TO-DO LIST:
**a)** Answer these questions about the inverse DEA text:
(i) What do the concepts of ratio cone represent?
(ii) When the preference cones are of what kind can the production possibility set and the production frontier be studied under the DEA framework?
(iii) What process do the numerical examples illustrate?
**b)** Continue the inverse DEA text from its last sentence onward.

TEXT:
In this paper, we extend the result of [11] to the case of the generalized cone ratio DEA model [12], [14]. In other words, we consider the inverse DEA problem with ratio cone structure. The concepts of ratio cone [5], [14] are introduced to represent decision makers' preferences or pre-determined policies regarding the relative importance of different input and/or output entities. Such a preference cone is particularly important in short-term production planning or resource reallocation as it more closely reflects the management reality. In the process of short-term resource planning, decision makers do often regard some input/output entities as being more valuable or preferable than others. Or frequently it is the case that the availability of some inputs and the production of some outputs are subject to certain restrictions. With the preference cones, it becomes possible to incorporate such important information in the production planning process. In comparison with the previous inverse DEA model in [11], the inverse DEA model with cone structure provides a more effective means for the tasks of input/output estimation and resources planning. With the concept of preference cone, we can extend the Pareto solution in the inverse DEA model to the non-dominated solution, and discuss the resource allocation problem, given the decision makers' preference on inputs and outputs. Incorporating the ratio cone structure into the inverse DEA model provides additional advantages in supporting resource reallocation and production planning decisions but it also involves additional complexity in model mathematics. In this paper, we investigate the important properties of this extended inverse DEA model and provide some useful results for its real applications. We show that when the preference cones are linear convex, we can study the corresponding production possibility set and the production frontier under the DEA framework. We also show that under certain conditions, our model can be converted to the regular inverse DEA models reported in [11]. Numerical examples are included to illustrate the process of how to apply the model in real applications.

DATA SEGMENT:
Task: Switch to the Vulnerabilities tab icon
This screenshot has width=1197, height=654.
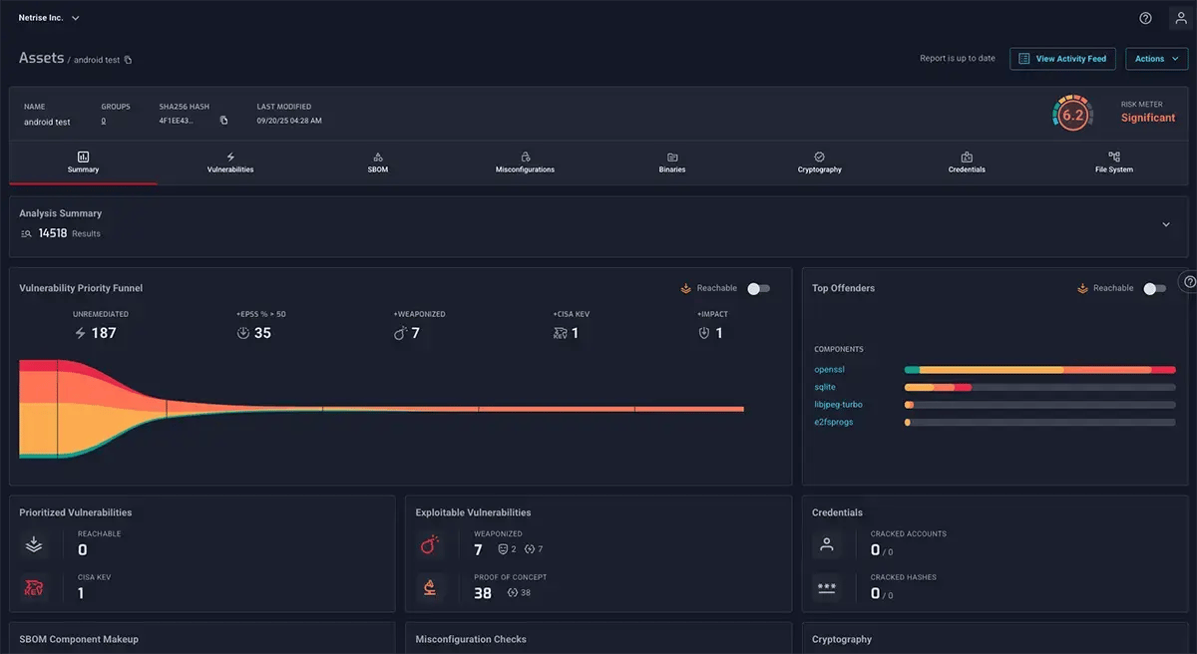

ANSWER SET:
**a)**
(i) Decision makers' preferences or pre-determined policies regarding the relative importance of different input and/or output entities.
(ii) Linear convex.
(iii) How to apply the model in real applications.

**b)**
When considering production input and output estimation, a common approach is to employ various parametric forms of production functions or input/output distance functions, including the Cobb–Douglas, the constant elasticity of substitution (CES) and the translog function, to name just a few. The inverse DEA model presents an alternative means under a different framework. One main departure point is that the conventional approaches rely on DMU's existing production technology, which is obtained using the functional mapping of all given or technologically feasible combinations of inputs and outputs. The DEA model is based on an efficiency framework that is most favorable to each DMU's relative efficiency assessment, i.e. to achieve the maximal relative efficiency index value. The efficiency index value each DMU can achieve under the corresponding DEA model is determined by the inherent technological structure or strength of this unit, which is reflected by the multipliers in the model. When utilizing the inverse DEA model for production analysis, we assume that this technological structure is unchanged, or in other words, the relative efficiency index given by the DEA model remains constant. For a DMU which is classified DEA efficient, it is reasonable to require that any further production adjustments should guarantee that it remains in an efficient position after the adjustment. For a DMU which is DEA inefficient, an unchanging efficiency level implies that, in a short-term, there is no dramatic variation in its internal technological structure, and whatever alteration in input or output should ensure at least its present efficiency level. Some additional advantages of using the inverse DEA model for the tasks of production analysis or resource reallocation are:

1.
it can be naturally used for multiple input/output production without pre-assigned weights;
2.
it can be used for production input/output estimation and planning without knowing the true form of production function;
3.
the decision makers' preferences can be incorporated into the production analysis, especially by using the extended inverse DEA model proposed in this paper;
4.
the inverse DEA model is related to multi-objective programming or single-objective linear programming, which are well structured and studied with well-developed theories and useful results.

The rest of the paper proceeds as follows. The following section introduces and discusses the properties of the inverse DEA model with cone structure. We show how the inverse DEA problem can be transformed to and solved by a multi-objective programming problem. When the preference cones are all polyhedral, the problem can be handled as a single-objective linear programming problem, for which a numerical example is included for illustration. Section 3 focuses on how to apply the inverse DEA model to the resource reallocation problem. We consider the case of a local group company manufacturing various home appliances. The company has a number of member companies belonging to different types of industries, including electrical, electronic, plastic, fabricated metal product and printing industry. We describe the procedure for allocating the additional amount of resources to its member DMUs in different industries to maximize the overall benefit of the group company, which is presented by a single-objective function. We also discuss the relationship between the related single-objective optimization problem and the multi-objective inverse DEA model. The last section summarizes the results of the paper and points out the areas for further research.

Section snippets

Inverse DEA models

In this section, we introduce and discuss the inverse DEA model with preference cones. We illustrate how to estimate the output level of a DMU if some or all of its input are changed. Consider n production units, or DMUs, DMU₁,DMU₂,…,DMU_n. Denote by x_j, the input vector of DMU_j, x_j∈E^m, and by y_j, the output vector of DMU_j, y_j∈E^s, for j=1,…,n.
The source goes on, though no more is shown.